● **EXERCISE REQUIREMENTS**: All lines from the one containing "home (55, 136)" to the end of the entries below must be output exactly, and no other lines.

***** LISTED RECORDS *****

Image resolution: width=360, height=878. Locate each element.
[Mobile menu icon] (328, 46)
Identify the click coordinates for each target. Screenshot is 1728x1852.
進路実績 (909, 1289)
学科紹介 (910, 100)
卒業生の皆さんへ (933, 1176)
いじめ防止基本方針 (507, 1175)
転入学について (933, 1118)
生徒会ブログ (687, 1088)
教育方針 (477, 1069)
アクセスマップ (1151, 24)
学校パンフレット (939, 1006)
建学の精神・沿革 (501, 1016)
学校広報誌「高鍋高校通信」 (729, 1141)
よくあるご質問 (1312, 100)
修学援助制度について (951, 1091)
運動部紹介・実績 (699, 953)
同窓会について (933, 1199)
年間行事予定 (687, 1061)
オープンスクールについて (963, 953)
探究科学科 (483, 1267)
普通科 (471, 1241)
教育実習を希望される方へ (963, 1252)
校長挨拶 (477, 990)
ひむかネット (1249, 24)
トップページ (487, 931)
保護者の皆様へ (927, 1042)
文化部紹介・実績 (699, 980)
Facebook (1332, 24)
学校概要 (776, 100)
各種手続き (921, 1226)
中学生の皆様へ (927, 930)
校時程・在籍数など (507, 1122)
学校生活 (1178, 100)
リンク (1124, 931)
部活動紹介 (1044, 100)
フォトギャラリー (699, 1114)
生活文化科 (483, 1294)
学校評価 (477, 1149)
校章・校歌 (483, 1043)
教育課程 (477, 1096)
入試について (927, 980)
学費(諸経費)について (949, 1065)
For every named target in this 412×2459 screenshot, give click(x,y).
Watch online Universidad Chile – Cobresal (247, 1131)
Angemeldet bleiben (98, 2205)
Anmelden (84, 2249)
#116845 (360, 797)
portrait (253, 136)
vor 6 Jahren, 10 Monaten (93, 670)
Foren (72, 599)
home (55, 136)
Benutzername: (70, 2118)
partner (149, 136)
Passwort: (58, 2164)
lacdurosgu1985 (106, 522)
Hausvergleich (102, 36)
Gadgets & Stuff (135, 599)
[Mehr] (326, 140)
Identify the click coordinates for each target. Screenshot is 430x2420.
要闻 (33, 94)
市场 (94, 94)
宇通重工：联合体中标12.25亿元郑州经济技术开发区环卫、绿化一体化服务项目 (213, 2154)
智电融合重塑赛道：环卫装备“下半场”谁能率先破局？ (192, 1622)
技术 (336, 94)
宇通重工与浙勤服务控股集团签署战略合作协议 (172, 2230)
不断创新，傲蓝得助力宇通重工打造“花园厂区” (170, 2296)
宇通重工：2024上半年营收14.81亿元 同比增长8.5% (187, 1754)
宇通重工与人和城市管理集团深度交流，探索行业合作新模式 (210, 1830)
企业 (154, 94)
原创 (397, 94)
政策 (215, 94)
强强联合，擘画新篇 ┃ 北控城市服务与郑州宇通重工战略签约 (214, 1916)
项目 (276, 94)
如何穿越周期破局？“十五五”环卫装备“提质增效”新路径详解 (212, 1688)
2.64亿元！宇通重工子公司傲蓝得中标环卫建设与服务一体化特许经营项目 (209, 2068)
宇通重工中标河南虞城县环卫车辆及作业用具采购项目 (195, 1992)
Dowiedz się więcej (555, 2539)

*****

● **RESPONSE AREA**:
home (55, 136)
Benutzername: (70, 2118)
partner (149, 136)
Passwort: (58, 2164)
lacdurosgu1985 (106, 522)
Hausvergleich (102, 36)
Gadgets & Stuff (135, 599)
[Mehr] (326, 140)
Identify the click coordinates for each target. Screenshot is 430x2420.
要闻 (33, 94)
市场 (94, 94)
宇通重工：联合体中标12.25亿元郑州经济技术开发区环卫、绿化一体化服务项目 (213, 2154)
智电融合重塑赛道：环卫装备“下半场”谁能率先破局？ (192, 1622)
技术 (336, 94)
宇通重工与浙勤服务控股集团签署战略合作协议 (172, 2230)
不断创新，傲蓝得助力宇通重工打造“花园厂区” (170, 2296)
宇通重工：2024上半年营收14.81亿元 同比增长8.5% (187, 1754)
宇通重工与人和城市管理集团深度交流，探索行业合作新模式 (210, 1830)
企业 (154, 94)
原创 (397, 94)
政策 (215, 94)
强强联合，擘画新篇 ┃ 北控城市服务与郑州宇通重工战略签约 (214, 1916)
项目 (276, 94)
如何穿越周期破局？“十五五”环卫装备“提质增效”新路径详解 (212, 1688)
2.64亿元！宇通重工子公司傲蓝得中标环卫建设与服务一体化特许经营项目 (209, 2068)
宇通重工中标河南虞城县环卫车辆及作业用具采购项目 (195, 1992)
Dowiedz się więcej (555, 2539)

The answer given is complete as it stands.